Published : Aug 03, 2002 00:00 IST

The United States-dominated Karzai government in Afghanistan is unable to muster political coherence or credibility; but it is very efficient when it comes to transferring control of precious resources to a small coterie.

TWO events - both occurring less than a month after the Loya Jirga which "elected" the Islamic Transitional Government of Afghanistan (ITGA) - underscore the profound instability and disorder which prevail in Afghanistan in the debris of the war waged by the United States against the Taliban. The first was the July 1 U.S. Air Force bombing of a wedding party in Uruzgan province, which killed 45 civilians, and injured more than a hundred.

To this day, there is no satisfactory explanation as to how the pilot concerned could mistake the celebratory fire from small guns for an anti-aircraft artillery attack. The event has provoked strong protest and anti-U.S. resentment in Afghanistan amidst charges that U.S. soldiers stormed the villagers' homes and prevented people from treating their wounded relatives, while tying the hands of men and women. According to an AFP account: "Many of the injured with broken arms and broken legs died due to loss of blood. Until seven or eight o'clock in the morning the Americans did not allow anyone to help the injured and to cover the bodies. Most of their clothes had been burnt off (in the attack). They kept filming and photographing the naked women."

**Required task:** Extend the article about the Karzai government and the instability in Afghanistan, starting after its last sentence. The material that comes next has no connection to the article on Afghanistan.

**Material supplied:**
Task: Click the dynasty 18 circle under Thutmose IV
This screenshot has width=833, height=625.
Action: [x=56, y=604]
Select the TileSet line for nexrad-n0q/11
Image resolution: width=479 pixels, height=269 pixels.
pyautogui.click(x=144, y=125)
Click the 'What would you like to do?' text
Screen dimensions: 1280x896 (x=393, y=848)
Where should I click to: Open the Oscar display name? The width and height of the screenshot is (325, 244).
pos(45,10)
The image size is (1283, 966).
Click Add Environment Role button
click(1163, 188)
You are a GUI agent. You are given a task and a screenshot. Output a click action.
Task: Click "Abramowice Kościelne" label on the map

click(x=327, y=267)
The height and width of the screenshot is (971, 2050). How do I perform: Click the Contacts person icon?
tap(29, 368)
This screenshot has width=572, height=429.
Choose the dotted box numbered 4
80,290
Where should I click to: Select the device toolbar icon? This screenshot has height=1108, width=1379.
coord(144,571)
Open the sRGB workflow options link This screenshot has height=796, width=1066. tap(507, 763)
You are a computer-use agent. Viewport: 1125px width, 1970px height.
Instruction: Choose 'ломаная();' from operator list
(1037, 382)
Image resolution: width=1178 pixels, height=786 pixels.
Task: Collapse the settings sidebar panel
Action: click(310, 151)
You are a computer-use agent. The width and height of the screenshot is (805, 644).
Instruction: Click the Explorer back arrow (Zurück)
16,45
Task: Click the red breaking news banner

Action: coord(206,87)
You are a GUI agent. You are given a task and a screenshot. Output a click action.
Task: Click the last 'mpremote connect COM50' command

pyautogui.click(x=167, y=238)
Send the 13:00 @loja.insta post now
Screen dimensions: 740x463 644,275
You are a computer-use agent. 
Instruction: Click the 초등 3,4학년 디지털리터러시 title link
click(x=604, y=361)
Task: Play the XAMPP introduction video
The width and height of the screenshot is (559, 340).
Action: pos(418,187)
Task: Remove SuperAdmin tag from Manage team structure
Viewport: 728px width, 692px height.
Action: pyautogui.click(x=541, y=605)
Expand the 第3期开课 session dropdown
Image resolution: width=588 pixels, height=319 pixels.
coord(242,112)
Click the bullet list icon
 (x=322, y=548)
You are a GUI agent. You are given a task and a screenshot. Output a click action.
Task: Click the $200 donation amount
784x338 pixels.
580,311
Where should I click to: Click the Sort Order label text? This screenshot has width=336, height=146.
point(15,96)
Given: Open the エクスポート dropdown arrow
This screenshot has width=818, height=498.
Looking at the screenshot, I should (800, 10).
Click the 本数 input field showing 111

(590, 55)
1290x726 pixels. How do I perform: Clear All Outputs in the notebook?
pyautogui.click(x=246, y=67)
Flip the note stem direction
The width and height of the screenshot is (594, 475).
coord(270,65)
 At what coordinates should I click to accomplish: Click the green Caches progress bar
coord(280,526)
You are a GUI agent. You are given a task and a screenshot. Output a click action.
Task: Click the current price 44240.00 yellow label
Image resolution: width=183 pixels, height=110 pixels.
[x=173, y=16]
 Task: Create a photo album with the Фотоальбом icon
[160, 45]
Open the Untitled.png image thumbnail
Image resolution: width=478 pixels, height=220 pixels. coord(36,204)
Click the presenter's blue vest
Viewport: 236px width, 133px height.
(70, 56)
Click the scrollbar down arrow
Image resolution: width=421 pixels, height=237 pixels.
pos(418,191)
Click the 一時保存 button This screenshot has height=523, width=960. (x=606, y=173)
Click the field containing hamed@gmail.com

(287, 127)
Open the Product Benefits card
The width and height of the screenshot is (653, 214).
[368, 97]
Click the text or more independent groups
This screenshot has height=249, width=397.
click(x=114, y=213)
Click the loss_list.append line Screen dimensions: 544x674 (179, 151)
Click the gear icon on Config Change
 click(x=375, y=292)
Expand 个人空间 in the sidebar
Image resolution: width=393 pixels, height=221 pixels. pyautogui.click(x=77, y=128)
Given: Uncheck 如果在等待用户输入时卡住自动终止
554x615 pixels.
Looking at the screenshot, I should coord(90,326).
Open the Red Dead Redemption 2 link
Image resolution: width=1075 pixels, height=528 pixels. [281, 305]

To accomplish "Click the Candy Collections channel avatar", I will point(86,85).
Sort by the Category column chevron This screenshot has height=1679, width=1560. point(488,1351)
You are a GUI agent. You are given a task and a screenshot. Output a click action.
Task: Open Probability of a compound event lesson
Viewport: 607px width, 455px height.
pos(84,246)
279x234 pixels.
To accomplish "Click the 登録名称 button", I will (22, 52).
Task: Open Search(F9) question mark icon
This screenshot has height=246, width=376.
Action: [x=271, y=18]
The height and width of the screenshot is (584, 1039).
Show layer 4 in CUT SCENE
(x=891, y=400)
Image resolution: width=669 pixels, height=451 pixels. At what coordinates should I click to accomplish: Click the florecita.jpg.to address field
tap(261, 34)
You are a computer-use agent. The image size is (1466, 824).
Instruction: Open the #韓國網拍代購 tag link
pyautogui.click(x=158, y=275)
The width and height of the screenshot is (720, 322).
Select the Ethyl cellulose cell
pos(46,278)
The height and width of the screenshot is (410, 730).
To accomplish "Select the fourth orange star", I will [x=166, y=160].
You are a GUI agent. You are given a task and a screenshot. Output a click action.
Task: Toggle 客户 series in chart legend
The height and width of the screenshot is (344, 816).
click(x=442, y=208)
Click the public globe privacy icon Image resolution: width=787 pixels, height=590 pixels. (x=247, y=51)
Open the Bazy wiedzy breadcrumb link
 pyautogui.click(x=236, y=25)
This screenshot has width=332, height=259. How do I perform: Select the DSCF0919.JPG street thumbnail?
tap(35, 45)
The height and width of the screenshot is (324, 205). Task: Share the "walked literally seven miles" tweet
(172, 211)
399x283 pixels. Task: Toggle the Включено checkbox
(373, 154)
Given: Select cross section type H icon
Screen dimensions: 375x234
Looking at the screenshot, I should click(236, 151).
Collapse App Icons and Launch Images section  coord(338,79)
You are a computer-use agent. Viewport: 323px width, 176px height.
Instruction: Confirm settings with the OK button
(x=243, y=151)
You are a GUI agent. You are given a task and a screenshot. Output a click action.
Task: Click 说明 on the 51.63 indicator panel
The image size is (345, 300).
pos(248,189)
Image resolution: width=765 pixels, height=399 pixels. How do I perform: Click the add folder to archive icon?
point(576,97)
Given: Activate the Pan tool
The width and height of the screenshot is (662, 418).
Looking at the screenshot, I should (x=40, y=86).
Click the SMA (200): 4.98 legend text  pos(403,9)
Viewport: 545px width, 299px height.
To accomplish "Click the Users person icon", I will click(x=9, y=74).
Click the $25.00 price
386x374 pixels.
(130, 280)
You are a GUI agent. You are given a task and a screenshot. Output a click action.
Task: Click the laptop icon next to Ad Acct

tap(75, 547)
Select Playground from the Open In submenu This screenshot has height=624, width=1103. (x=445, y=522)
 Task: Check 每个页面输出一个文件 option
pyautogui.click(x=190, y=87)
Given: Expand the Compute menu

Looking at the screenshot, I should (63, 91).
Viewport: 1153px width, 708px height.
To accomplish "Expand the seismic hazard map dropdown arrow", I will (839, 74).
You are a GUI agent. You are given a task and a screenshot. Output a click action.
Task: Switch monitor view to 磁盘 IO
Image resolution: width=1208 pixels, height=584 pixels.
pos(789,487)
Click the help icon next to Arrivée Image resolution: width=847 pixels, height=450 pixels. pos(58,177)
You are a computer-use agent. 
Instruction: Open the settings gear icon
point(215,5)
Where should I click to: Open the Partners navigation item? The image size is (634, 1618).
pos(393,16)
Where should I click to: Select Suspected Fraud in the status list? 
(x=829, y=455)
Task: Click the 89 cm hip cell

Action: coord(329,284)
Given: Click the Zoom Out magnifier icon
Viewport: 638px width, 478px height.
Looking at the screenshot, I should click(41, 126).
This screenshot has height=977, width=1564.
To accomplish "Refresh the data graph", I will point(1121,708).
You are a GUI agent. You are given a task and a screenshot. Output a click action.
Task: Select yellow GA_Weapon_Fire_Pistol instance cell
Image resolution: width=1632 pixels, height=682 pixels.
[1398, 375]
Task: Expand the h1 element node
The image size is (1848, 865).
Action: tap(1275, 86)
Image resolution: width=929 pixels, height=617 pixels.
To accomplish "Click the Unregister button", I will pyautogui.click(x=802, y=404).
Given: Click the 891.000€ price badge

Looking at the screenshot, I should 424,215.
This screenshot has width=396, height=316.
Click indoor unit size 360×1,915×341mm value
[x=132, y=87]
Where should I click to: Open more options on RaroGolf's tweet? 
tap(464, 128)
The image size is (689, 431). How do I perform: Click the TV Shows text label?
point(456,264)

**Reply to the exercise:**
The second event was the gunning down in broad daylight of Haji Abdul Qadir, one of Afghanistan's three Vice-Presidents, and one of the few major Pashtun figures in the Karzai regime. Qadir was the brother of Abdul Haq, a former commander of Kabul, who was hanged by the Taliban in October last when he sneaked back into the country at the behest of U.S. intelligence agencies.

More pertinently, Qadir was the only major Eastern Pashtun belonging to the Ghilzai tribal group to be included in the ITGA. (Karzai, like King Zahir Shah and Interior Minister Taj Mohammed Wardak, belongs to the Durrani group of Pashtuns who live in the South and in Kandahar.) Qadir's representation was more important on this count than his status as one of the few Pashtuns who joined the Tajik-dominated Northern Alliance. Qadir was also a wealthy warlord. His killing is related by many to conflicts over drug-running and other business interests. But it is likely to alienate further the Ghilzais who predominate in Kabul and eastern provinces such as Paktia, Paktika and Khost.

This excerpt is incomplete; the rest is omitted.